» **ASSIGNMENT**: Restate all of the material, keeping every line identical to the original.
# # #
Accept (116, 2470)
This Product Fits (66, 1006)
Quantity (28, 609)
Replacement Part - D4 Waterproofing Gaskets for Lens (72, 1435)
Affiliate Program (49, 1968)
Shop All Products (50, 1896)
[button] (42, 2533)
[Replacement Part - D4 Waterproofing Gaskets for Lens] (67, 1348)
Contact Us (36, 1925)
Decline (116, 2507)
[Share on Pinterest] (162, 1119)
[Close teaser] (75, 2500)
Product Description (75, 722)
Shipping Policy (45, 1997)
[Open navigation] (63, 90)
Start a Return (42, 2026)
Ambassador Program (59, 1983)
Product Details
# # #
» **SOLVED PROBLEM**:
Accept (116, 2470)
This Product Fits (66, 1006)
Quantity (28, 609)
Replacement Part - D4 Waterproofing Gaskets for Lens (72, 1435)
Affiliate Program (49, 1968)
Shop All Products (50, 1896)
[button] (42, 2533)
[Replacement Part - D4 Waterproofing Gaskets for Lens] (67, 1348)
Contact Us (36, 1925)
Decline (116, 2507)
[Share on Pinterest] (162, 1119)
[Close teaser] (75, 2500)
Product Description (75, 722)
Shipping Policy (45, 1997)
[Open navigation] (63, 90)
Start a Return (42, 2026)
Ambassador Program (59, 1983)
Product Details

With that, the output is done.